Humanity is actually making progress, believe it or not

October 13, 2014

By Robert J. Samuelson 

 

Progress has lately gotten a bad rap, because there seems to be so little of it. Violence wracks the Middle East; economies are sputtering; Ebola strikes fear. But if you step back a bit, there is plenty of progress. We ought to remind ourselves periodically that, in history’s broad sweep, the long-term advances often overshadow the short-term defeats.

How far should we step back? How about to 1820.

This seems an eternity, but as history, it’s just a blink. The year roughly coincides with the onset of the Industrial Revolution, arguably the most important dividing line in the human experience. Before, societies were largely rural and traditional; after, they were increasingly urbanized and modern. A useful confirmation of these truths comes in a new study from the Organization for Economic Cooperation and Development (OECD) that reports changed living conditions since 1820. (The study — “How Was Life? Global well-being since 1820” — is available at http://ow.ly/Clpwp.)

The biggest upheaval is the most obvious: population. Since 1820, the number of people on Earth has exploded, from 1 billion to about 7 billion now. (The United Nations forecasts it will reach nearly 11 billion by 2100.) This could not have occurred without immense improvements in farming and the rise of industries that favored living in densely populated cities.

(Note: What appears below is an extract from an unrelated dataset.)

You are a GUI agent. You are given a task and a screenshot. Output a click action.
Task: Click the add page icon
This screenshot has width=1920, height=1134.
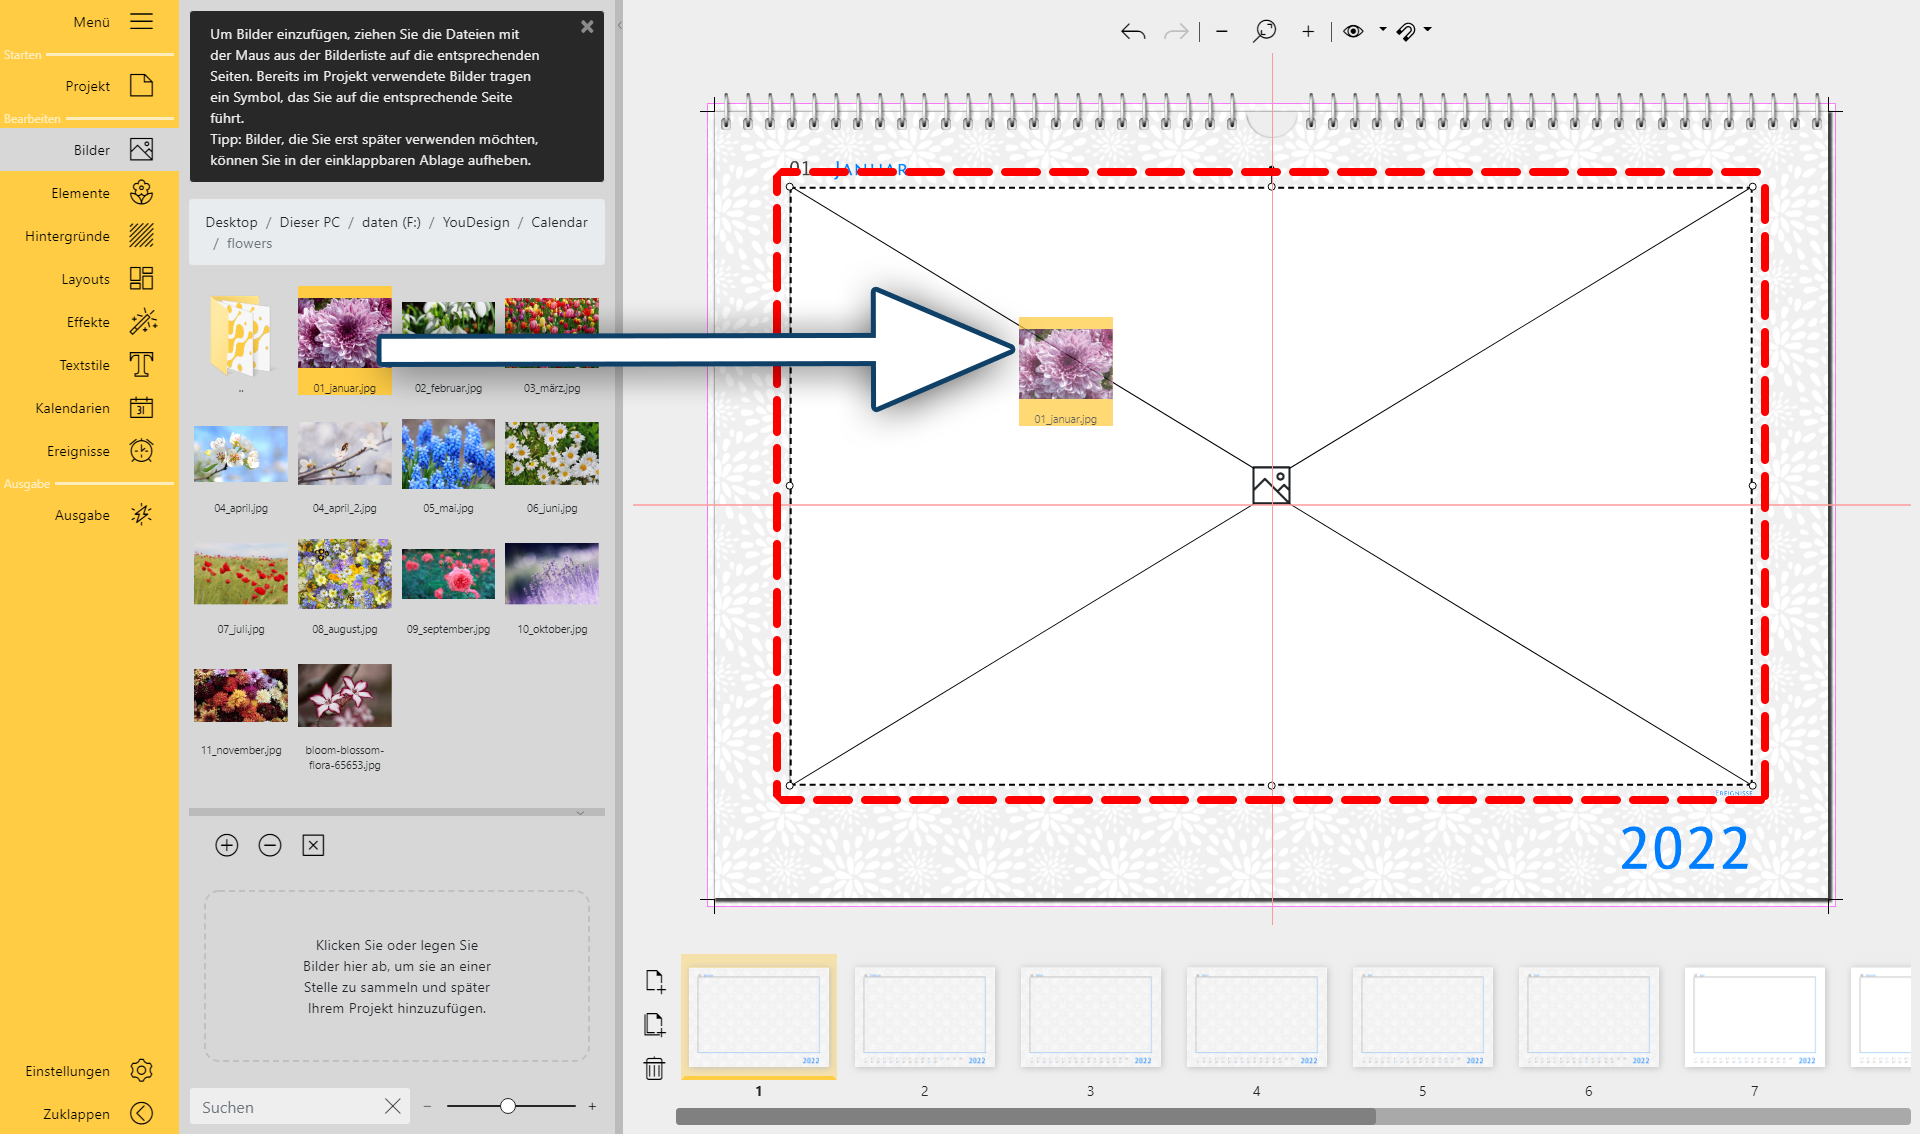pyautogui.click(x=654, y=981)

Viewed over two centuries, economic growth has produced huge gains in incomes and living standards. New technologies delivered massive benefits. On a global basis, average per-capita incomes rose 13 times from 1820 to 2010. Until recently, gains were concentrated in Western Europe and the United States, which recorded even larger increases. Europe’s leap was 17 times to $20,841; America’s was 22 times to $30,491. (All amounts are expressed in dollars at 1990 levels; in today’s dollars, they would be higher.)

There were continuous, though erratic, improvements in health. In the 1830s, someone born in Western Europe typically lived 33 years; today, that is roughly 80 years. The study’s earliest U.S. figures put life expectancy at birth at 39 in the 1880s; in the 1900s, it was 51. Today, it is also near 80. Better fed, people almost everywhere have gotten taller (one exception: Africa).

These powerful forces have redefined societies. Rising life expectancies and falling birth rates constitute a “demographic transition” that characterizes most advanced nations. In turn, this slowly transformed women’s economic and social roles, because with fewer children they were not forced “to spend large parts of their lifetime in pregnancy and child care,” the OECD study says.

With more children surviving, there was a “perception that larger families were becoming too costly.” This was reinforced by “compulsory schooling introduced in most of Western Europe in the 1870s and 1880s” and by child labor laws. The nature of the family shifted, as children were viewed less as economic producers. Instead, there was a “growing cultural appreciation of the child, who was to be kept away from the labor market for as long as possible.”

Something similar happened to political systems. As long as most people lived in rural squalor, feudal hierarchies and monarchies had an easier time surviving. Landlords and royal families wielded great power over peasants. But as people migrated to cities, these controls loosened. Pressures grew for democracy and individual rights, though authoritarian governments often resulted.

Our pessimistic biases distort the present. Consider one of today’s hot topics: economic inequality. Yes, there’s more of it within nations, including the United States. But there’s less of it between nations, as gains in China, India and elsewhere have closed the gap with wealthy societies.

Progress is not a straight line. It’s a permanent zigzag, and there is no utopia at the end of the rainbow. Advances come mixed with new problems and tragedies. Since 1820, there have been plenty of these, chief among them World War I, the Russian Revolution, the Great Depression and World War II. But was there ever some golden era of peace and prosperity that most people would gladly exchange for what we have today? It seems doubtful.